Le diagnostic n'est pas aisé, il manque des éléments. La discussion sert donc d’illustration au raisonnement face à la diversité des diagnostics possibles (chacun ayant un pronostic différent).

Classiquement pour une PMD, le délire doit se comprendre par rapport à l'accélération que vit le patient. Ici c'est surtout cet ovaire à la place du testicule qui paraît incompatible. Il est cependant nécessaire de le mettre en perspective avec l'économie psychique du patient étant donné son histoire. Le premier épisode est incomplet (pas d'euphorie ni même d’anxiété), mais pas instable dans le temps. On nous dit que les parents s'étaient rencontrés alors qu'ils étaient tous les deux soignés en psychiatrie. Une bipolarité chez l'un d'entre eux renforcerait l'hypothèse.

Mais les épisodes semblent se correspondre sans qu'il y ait de polarité opposée. On pourrait donc envisager une manie ou une euphorie pure.
La manie pure peut être exclue, car le tableau doit comprendre un tableau toujours identique et complet comprenant élévation de l'humeur, tachypsychie, hyperactivité. Le premier épisode semblait dépourvu d'une élévation de l'humeur.
Parmi les euphories pures, l'hypothèse la plus intéressante serait l'euphorie hypocondriaque en raison de cette histoire d'ovaire-testicule. Une telle hypothèse suppose que le patient ait exprimé une souffrance vis à vis de ce ressenti corporel. Ce n'est pas limpide dans l'observation, mais on peut l'imaginer, étant donné qu'il réclamait un traitement. On peut aussi comprendre pourquoi l'euphorie aurait échappé aux investigateurs lors de la première hospitalisation, puisqu'elle peut ne se développer que lorsque le sujet parle de ses souffrances (ici son ovaire-testicule). Mais il ne devrait pas y avoir d'hyperactivité, ni d'accélération au point de sauter d'un sujet à l'autre (l'accélération se voit essentiellement lorsque le sujet parle de ses sensations).

Le plus probable est une psychose anxiété-félicité avec sa composante anxieuse (peur que ses camarades le croient homosexuel), avec des éléments de félicité qui sont parfois très fugaces de telle sorte que le sujet peut ne pas les rapporter spontanément. Les idées hypocondriaques peuvent se voir dans ces tableaux, les sauts d'un sujet à un autre aussi, sans toutefois atteindre une véritable incohérence comme dans la psychose confusionnelle excitée. Certes la charge héréditaire est faible dans ces troubles, cependant, il y a ce que Leonhard interprète comme un effet de l'environnement : si l'un des parents est atteint, la proportion de psychoses dans la descendance est de 15.4 % vs. 3.1 % si aucun des parents ne souffre du trouble. De façon amusante 1 enfant sur 6 atteint (16.6%) n'est pas très éloigné de cette statistique (cela n'a rien d'une démonstration).
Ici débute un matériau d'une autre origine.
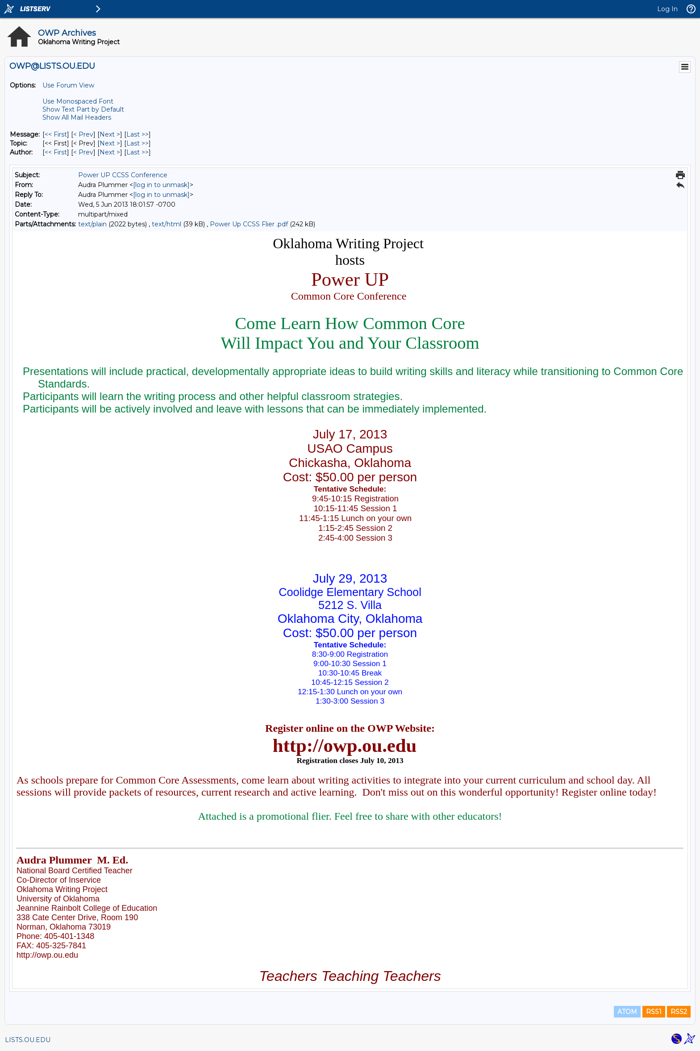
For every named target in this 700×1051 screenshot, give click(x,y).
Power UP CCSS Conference (122, 175)
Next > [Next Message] (110, 134)
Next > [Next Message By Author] (110, 152)
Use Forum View (68, 85)
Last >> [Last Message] (137, 134)
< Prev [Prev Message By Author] (83, 152)
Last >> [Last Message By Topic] (137, 143)
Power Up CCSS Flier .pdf (249, 224)
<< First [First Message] (56, 134)
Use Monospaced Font (77, 101)
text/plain (92, 224)
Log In (667, 9)
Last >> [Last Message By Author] (137, 152)
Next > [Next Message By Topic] (110, 143)
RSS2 (679, 1012)
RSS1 (654, 1012)
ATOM (627, 1012)
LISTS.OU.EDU (27, 1040)
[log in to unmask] (161, 185)
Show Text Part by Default (83, 109)
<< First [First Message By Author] (56, 152)
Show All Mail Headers (76, 117)
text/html (166, 224)
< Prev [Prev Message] (83, 134)
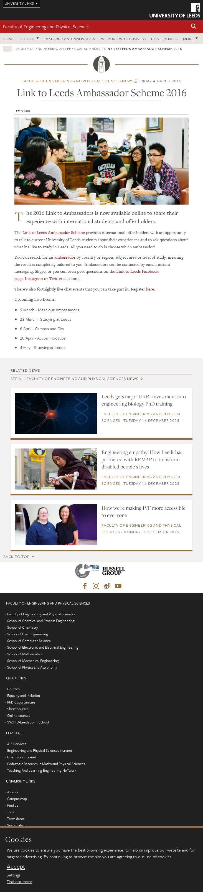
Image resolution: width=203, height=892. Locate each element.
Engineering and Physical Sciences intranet (39, 750)
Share (26, 110)
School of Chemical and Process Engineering (41, 620)
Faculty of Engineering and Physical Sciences (46, 26)
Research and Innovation (70, 39)
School (27, 39)
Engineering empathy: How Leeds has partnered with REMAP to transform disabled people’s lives (141, 459)
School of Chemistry (22, 627)
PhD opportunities (21, 702)
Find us (12, 805)
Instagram (34, 278)
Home (8, 39)
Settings (14, 875)
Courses (13, 689)
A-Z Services (16, 743)
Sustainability (17, 825)
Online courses (18, 715)
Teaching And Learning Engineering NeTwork (41, 770)
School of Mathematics (24, 654)
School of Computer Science (29, 640)
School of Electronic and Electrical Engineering (42, 647)
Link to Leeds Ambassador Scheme (53, 232)
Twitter (55, 278)
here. (150, 289)
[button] (193, 26)
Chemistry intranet (21, 757)
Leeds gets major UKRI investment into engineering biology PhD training (143, 400)
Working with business (123, 39)
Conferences (164, 39)
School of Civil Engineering (27, 634)
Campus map (17, 798)
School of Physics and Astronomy (32, 667)
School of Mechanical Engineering (33, 660)
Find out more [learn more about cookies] (19, 881)
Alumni (12, 792)
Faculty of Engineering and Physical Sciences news (77, 81)
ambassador (64, 257)
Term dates (15, 818)
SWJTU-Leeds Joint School (28, 722)
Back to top (16, 556)
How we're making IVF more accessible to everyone (143, 511)
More (188, 39)
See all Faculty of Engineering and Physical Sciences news (74, 378)
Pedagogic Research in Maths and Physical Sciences (46, 763)
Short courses (17, 709)
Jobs (10, 812)
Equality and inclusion (23, 695)
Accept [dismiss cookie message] (16, 866)
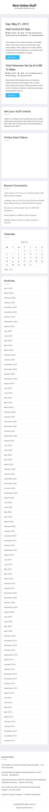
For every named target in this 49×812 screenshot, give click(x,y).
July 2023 (8, 445)
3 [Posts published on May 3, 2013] (30, 251)
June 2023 (8, 450)
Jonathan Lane (10, 200)
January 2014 (9, 669)
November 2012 (10, 736)
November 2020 (10, 598)
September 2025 (10, 322)
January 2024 (9, 417)
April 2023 (8, 460)
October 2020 (9, 603)
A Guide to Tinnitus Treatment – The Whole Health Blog (21, 794)
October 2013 (9, 683)
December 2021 (10, 536)
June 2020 (8, 622)
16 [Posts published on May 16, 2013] (24, 258)
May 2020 (8, 626)
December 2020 (10, 593)
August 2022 (9, 498)
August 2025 (9, 326)
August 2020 (9, 612)
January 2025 (9, 360)
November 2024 (10, 369)
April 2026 (8, 288)
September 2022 (10, 493)
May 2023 (8, 455)
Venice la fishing (11, 75)
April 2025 (8, 345)
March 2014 (8, 660)
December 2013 (10, 674)
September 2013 (10, 688)
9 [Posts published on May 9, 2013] (24, 254)
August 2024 (9, 384)
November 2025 (10, 312)
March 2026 (8, 293)
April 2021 (8, 574)
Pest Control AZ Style (18, 29)
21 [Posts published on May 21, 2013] (13, 261)
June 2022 (8, 507)
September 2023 (10, 436)
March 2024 (8, 407)
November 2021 (10, 541)
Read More (13, 57)
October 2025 (9, 317)
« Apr (6, 269)
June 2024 (8, 393)
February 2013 (10, 722)
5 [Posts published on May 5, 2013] (42, 251)
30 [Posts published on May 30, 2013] (24, 265)
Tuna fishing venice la (35, 73)
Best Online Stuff (24, 5)
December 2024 (10, 364)
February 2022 (10, 526)
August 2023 (9, 441)
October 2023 (9, 431)
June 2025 (8, 336)
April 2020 (8, 631)
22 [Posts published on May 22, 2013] (19, 261)
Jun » (11, 269)
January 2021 (9, 588)
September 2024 (10, 379)
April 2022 (8, 517)
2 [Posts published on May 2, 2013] (24, 251)
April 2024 (8, 403)
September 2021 (10, 550)
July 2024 (8, 388)
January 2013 (9, 726)
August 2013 (9, 693)
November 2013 (10, 679)
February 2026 (10, 298)
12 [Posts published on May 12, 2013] (42, 254)
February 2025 (10, 355)
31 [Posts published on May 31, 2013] (30, 265)
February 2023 (10, 469)
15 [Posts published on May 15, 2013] (19, 258)
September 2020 (10, 607)
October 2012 (9, 741)
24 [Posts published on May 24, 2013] (30, 261)
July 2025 (8, 331)
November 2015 (10, 645)
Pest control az (33, 33)
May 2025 (8, 341)
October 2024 (9, 374)
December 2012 (10, 731)
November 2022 (10, 484)
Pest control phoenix (21, 35)
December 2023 (10, 422)
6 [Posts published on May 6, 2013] (7, 254)
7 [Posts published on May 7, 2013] (12, 254)
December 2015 (10, 641)
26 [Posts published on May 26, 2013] (42, 261)
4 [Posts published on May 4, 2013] (36, 251)
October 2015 (9, 650)
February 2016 (10, 636)
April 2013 (8, 712)
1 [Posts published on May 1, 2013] (18, 251)
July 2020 (8, 617)
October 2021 (9, 545)
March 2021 (8, 579)
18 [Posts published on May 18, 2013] (36, 258)
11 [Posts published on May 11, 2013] (36, 254)
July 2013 (8, 698)
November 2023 (10, 426)
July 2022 (8, 503)
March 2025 (8, 350)
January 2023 (9, 474)
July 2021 (8, 560)
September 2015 (10, 655)
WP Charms (28, 808)
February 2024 (10, 412)
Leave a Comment (37, 35)
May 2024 (8, 398)
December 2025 (10, 307)
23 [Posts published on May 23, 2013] (24, 261)
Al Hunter (7, 208)
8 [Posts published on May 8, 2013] (18, 254)
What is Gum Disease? (28, 215)
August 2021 (9, 555)
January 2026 (9, 303)
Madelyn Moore (10, 220)
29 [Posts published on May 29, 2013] (19, 265)
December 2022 (10, 479)
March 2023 (8, 464)
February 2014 (10, 664)
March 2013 (8, 717)
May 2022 (8, 512)
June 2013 (8, 703)
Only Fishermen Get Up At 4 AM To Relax (24, 67)
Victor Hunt (8, 193)
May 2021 (8, 569)
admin (22, 33)
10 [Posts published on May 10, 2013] (30, 254)
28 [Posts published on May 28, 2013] (13, 265)
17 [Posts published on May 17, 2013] (30, 258)
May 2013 (8, 707)
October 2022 (9, 488)
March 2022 (8, 522)
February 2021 (10, 583)
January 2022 (9, 531)
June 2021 (8, 564)
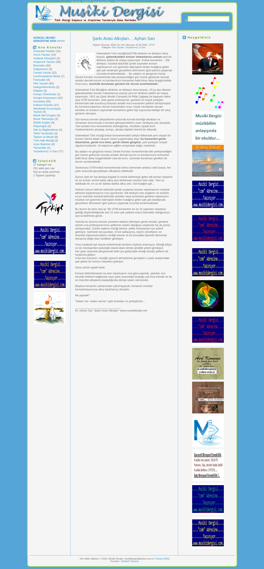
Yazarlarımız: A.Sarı (45, 151)
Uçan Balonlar (42, 144)
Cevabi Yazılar (42, 72)
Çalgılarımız (40, 69)
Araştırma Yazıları (44, 61)
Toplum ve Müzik (43, 136)
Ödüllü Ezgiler (42, 122)
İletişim (122, 1)
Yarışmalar (40, 147)
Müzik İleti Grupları (44, 115)
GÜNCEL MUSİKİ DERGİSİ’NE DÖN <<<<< (49, 39)
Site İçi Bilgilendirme (45, 129)
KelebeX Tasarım (130, 561)
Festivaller (39, 79)
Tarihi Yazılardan (43, 133)
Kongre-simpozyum (45, 97)
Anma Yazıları (41, 54)
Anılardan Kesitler (44, 51)
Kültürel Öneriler (43, 105)
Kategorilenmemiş (44, 87)
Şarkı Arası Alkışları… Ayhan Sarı (123, 38)
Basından (39, 65)
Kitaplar (38, 90)
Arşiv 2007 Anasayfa (90, 1)
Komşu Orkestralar (44, 94)
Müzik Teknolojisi (43, 119)
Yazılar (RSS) (162, 558)
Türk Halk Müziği (43, 140)
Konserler (39, 101)
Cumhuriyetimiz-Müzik (46, 76)
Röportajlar (40, 126)
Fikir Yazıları (40, 83)
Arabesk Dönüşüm (44, 58)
Seule une paraphrénie affective (schizophrénie non systématisée) peut encore être évoquée, mais a aucun moment le délire semble avoir été affectivement investi. Ce point n'est souvent pas correctement évalué de sorte qu’ici, le diagnostic ne peut formellement être éliminé. Il faut néamoins retenir que l'absence de symptômes dans les premiers intervalles inter-épisodes ne peut en aucun cas servir à éliminer ce diagnostic.